(Locations of words and elements)
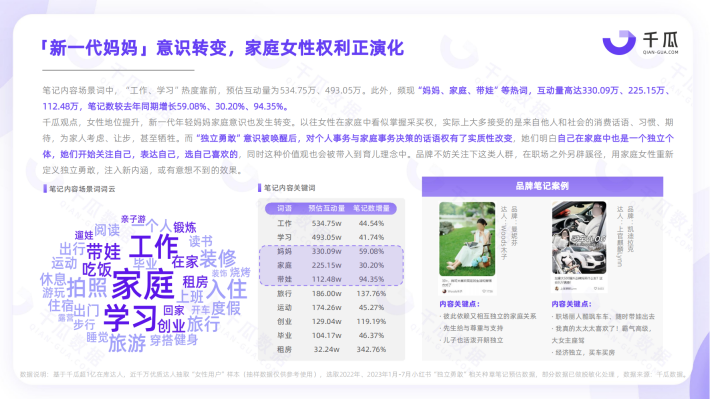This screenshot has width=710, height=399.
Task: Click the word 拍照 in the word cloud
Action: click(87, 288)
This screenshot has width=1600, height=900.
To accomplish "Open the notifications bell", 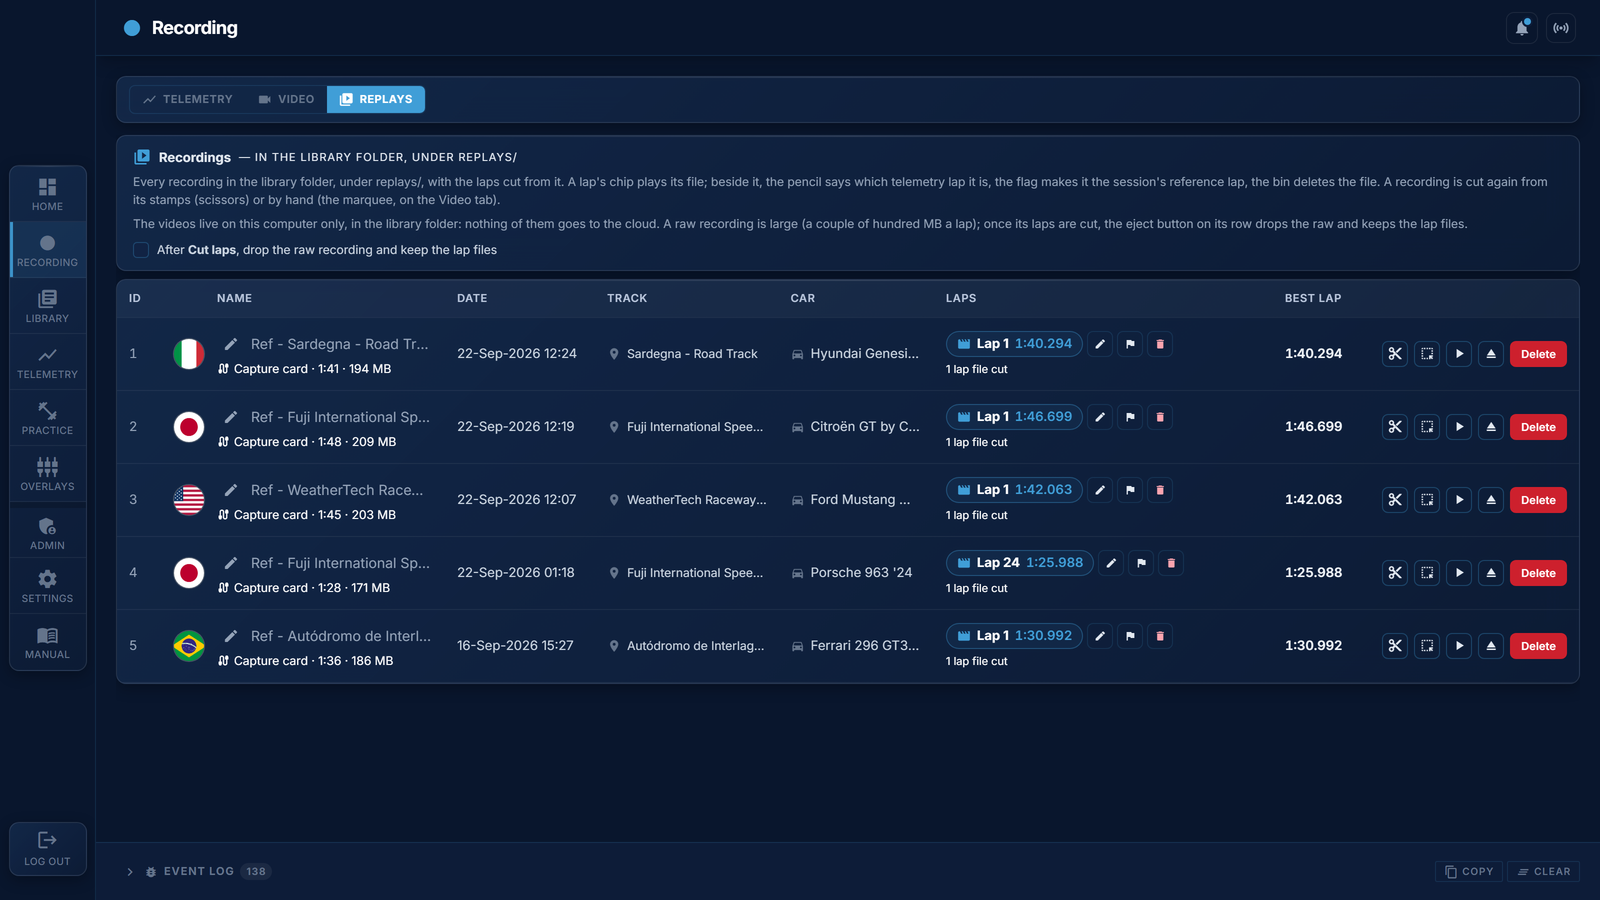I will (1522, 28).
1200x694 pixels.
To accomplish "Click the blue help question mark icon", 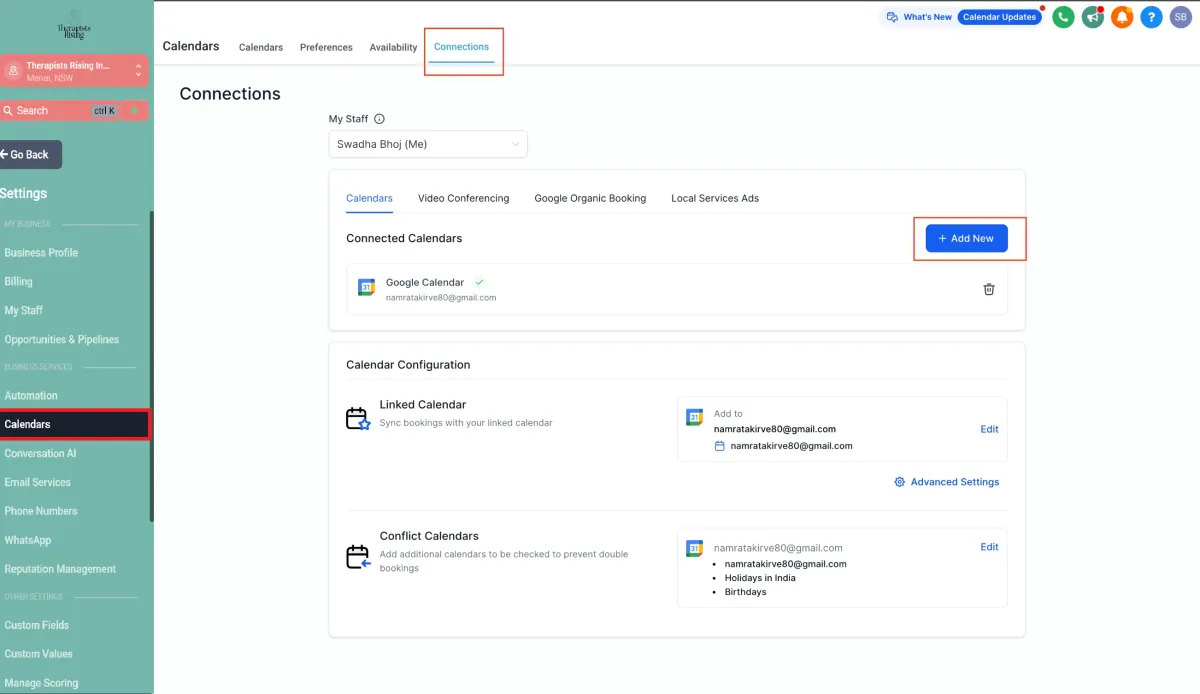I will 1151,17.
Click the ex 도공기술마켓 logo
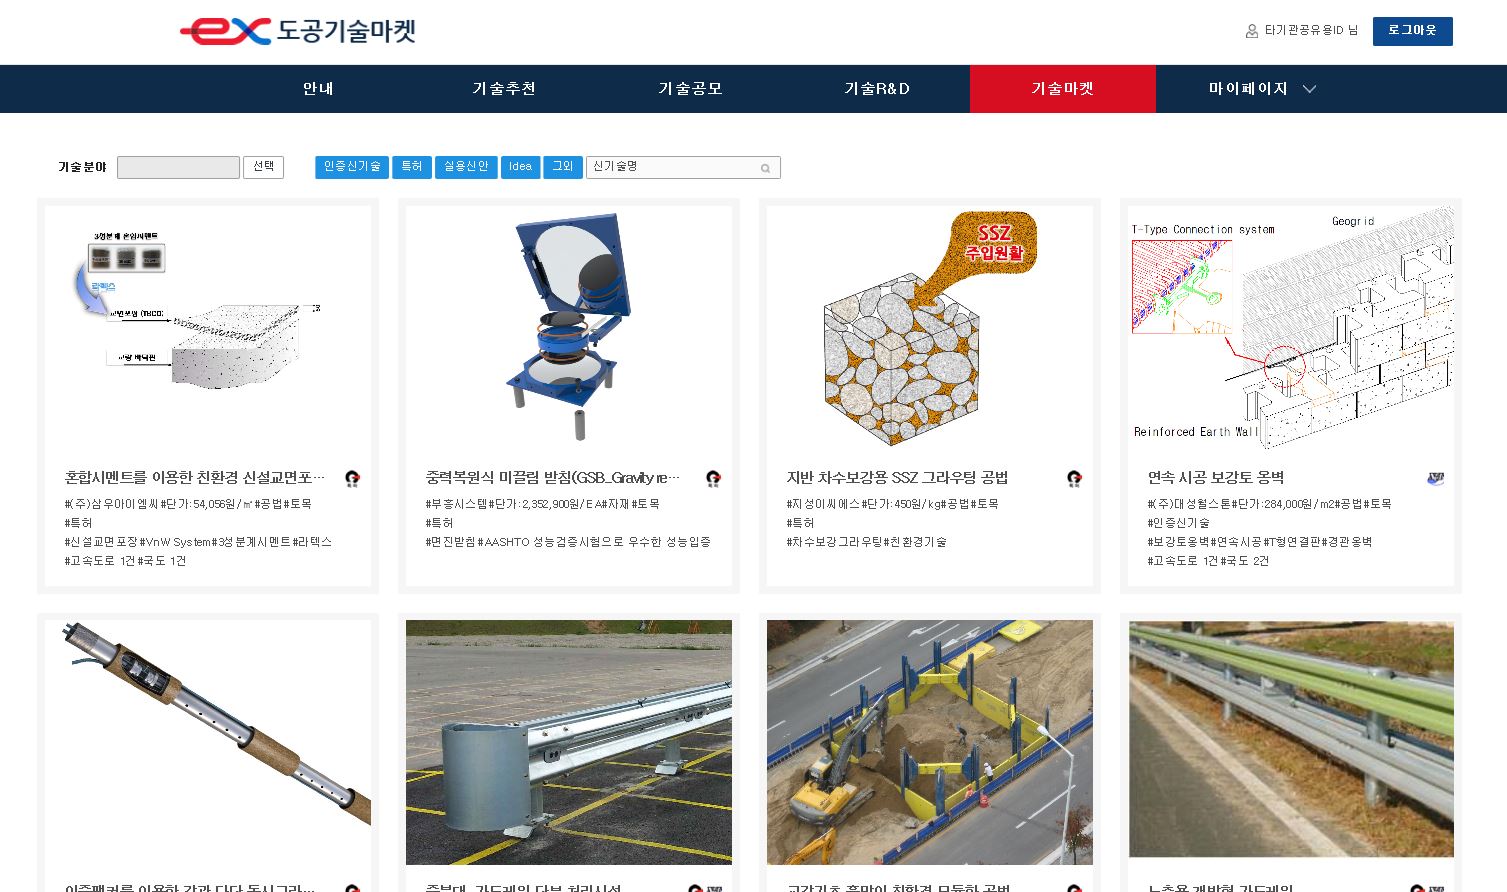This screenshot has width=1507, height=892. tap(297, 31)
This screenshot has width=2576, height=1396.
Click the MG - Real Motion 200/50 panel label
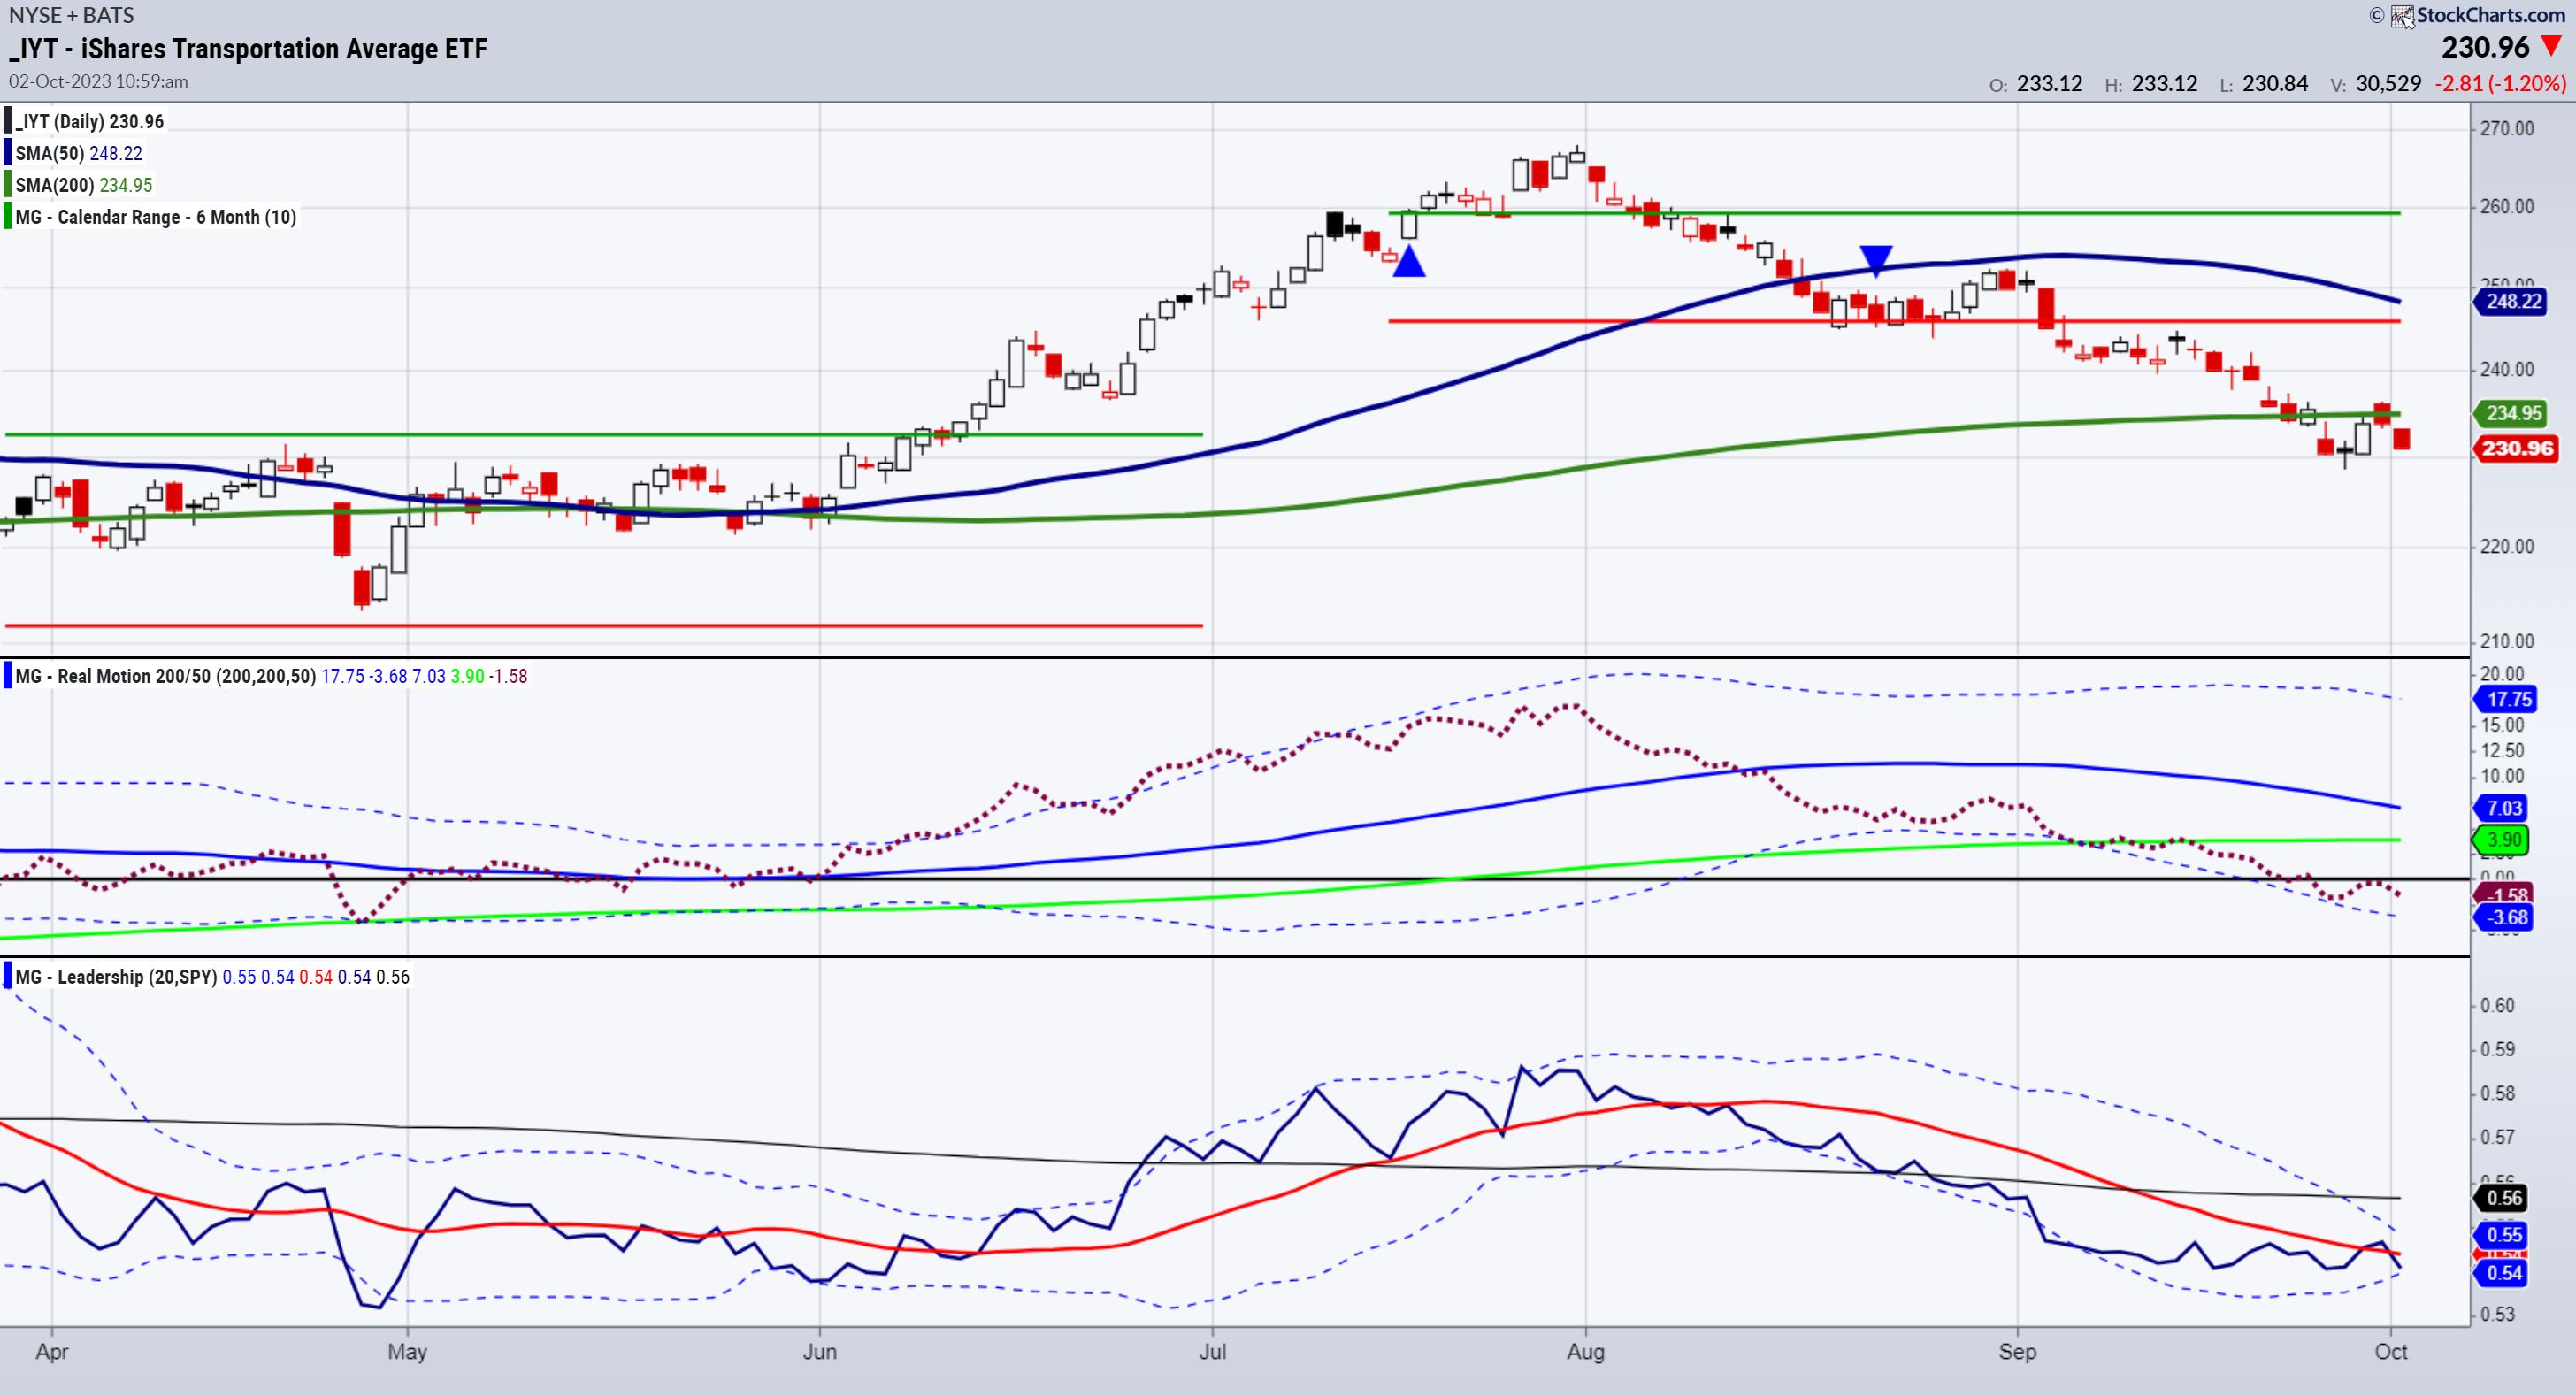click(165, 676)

Task instructions:
Copy out the stretch of records from the line containing "This screenshot has width=2576, height=1396." through the end of the records, both ends included. Omit the pictures.

Finished task:
This screenshot has width=2576, height=1396.
Click the MG - Real Motion 200/50 panel label
click(165, 676)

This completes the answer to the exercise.